The media’s limited understanding of trans people’s experiences leads to a limitation of roles for trans characters or actors. Looking at 134 episodes that contained a depiction of a trans character, GLAAD discovered that the most common profession given to the character was a sex worker. There is a history of sex work in the trans experience, but that is not all there is. As actress Christine Herrero said, “There is so much joy and so much light within the trans experience and within trans people that I feel like very rarely do I see that highlighted or celebrated or talked about.”
There is a real connection between the violence we see on screen and the violence we see inflected on transgender individuals, especially on transwomen of color. It has been decades of the media setting forth the narrative that being transgender is associated with violence and as mentioned before people behave in the way they have been conditioned too. Therefore if the public is told transness is to be met with violence then the public will react in the way it has been conditioned. GLAAD stated that 80% of people in the U.S. don’t personally know a transgender person and in fact, only learn about their experiences through the media. As Laverne Cox said, “When all you see reinforced is violence, we are put further in harm’s way.”

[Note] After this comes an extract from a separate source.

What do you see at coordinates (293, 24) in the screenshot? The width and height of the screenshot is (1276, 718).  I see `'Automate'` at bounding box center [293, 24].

We need to amplify trans voices in our media. This doesn’t mean cis actors playing trans roles, which in fact creates more harm than good. Cis actors playing trans roles adds to the idea that trans people are just people in “costumes” or simply “dressing up.” Christine Herrero’s own experience was shaped because of cis actors playing trans people. While describing her own history with trans representation, she said, “There was a period of my life where I thought that trans people were borderline just like high-class drag queens.” She was influenced by the media on how to think about her own experience and that didn’t align with what she knew about herself.
Now imagine people who don’t know a trans person themselves seeing the trans experience as a singular narrative. One of these narratives being that an actor who can step into the role of a trans character and immediately turn back to being cis when accepting an award. Now the connotation is that transness is role, an act. Now imagine not knowing a trans person and seeing Ace Ventura reacting by being disgusted, or seeing Dress to Kill and associating transness with a serial killer.

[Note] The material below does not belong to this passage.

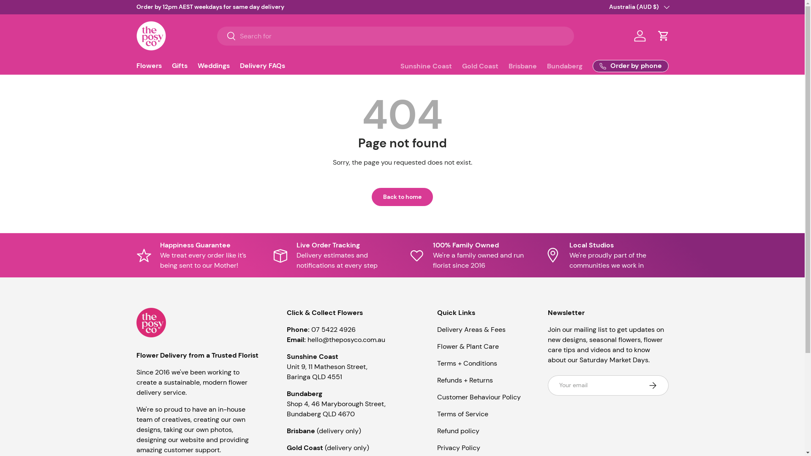 The height and width of the screenshot is (456, 811). Describe the element at coordinates (262, 65) in the screenshot. I see `'Delivery FAQs'` at that location. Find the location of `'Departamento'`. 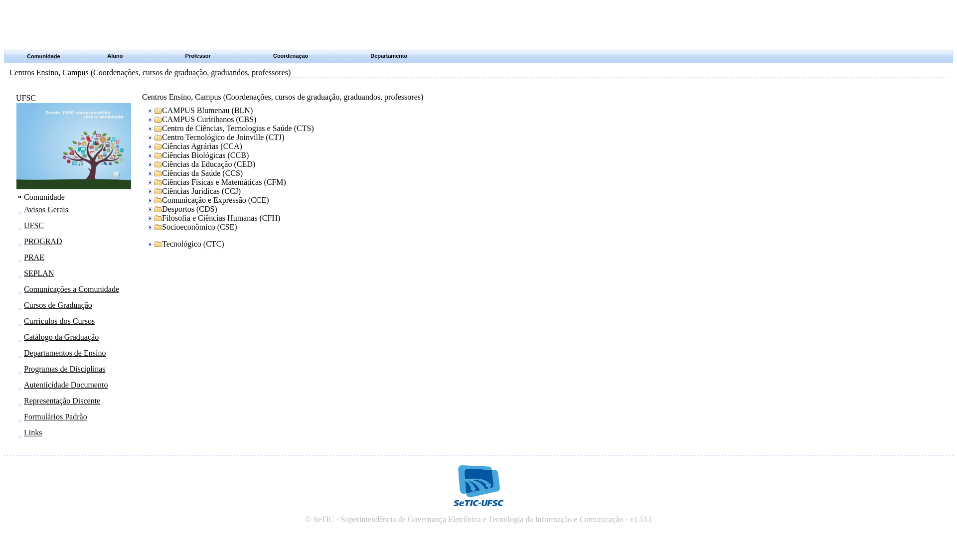

'Departamento' is located at coordinates (370, 55).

We need trans voices onset, offset, and behind the set telling their own stories that are bigger than what the media has limited the trans experiences too. In Indya Moore’s words, “We want to tell stories that are specific to our experience as trans people. We want to tell stories that really investigate what it means to be human.” Pose does a wonderful job at what Indya Moore is describing, but it’s just a step in the right direction. Pose is one narrative that wonderfully amplifies trans writers and actors, but Hollywood and the media needs to do more. Moving forward there needs to be space for trans individuals to criticize and to create roles for themselves that are not limited to harmful stereotypes or one layered stories. Christine Herrero summarized her sentiments by saying, “ I just think that it’s important to know that trans people have existed forever and will exist forever.”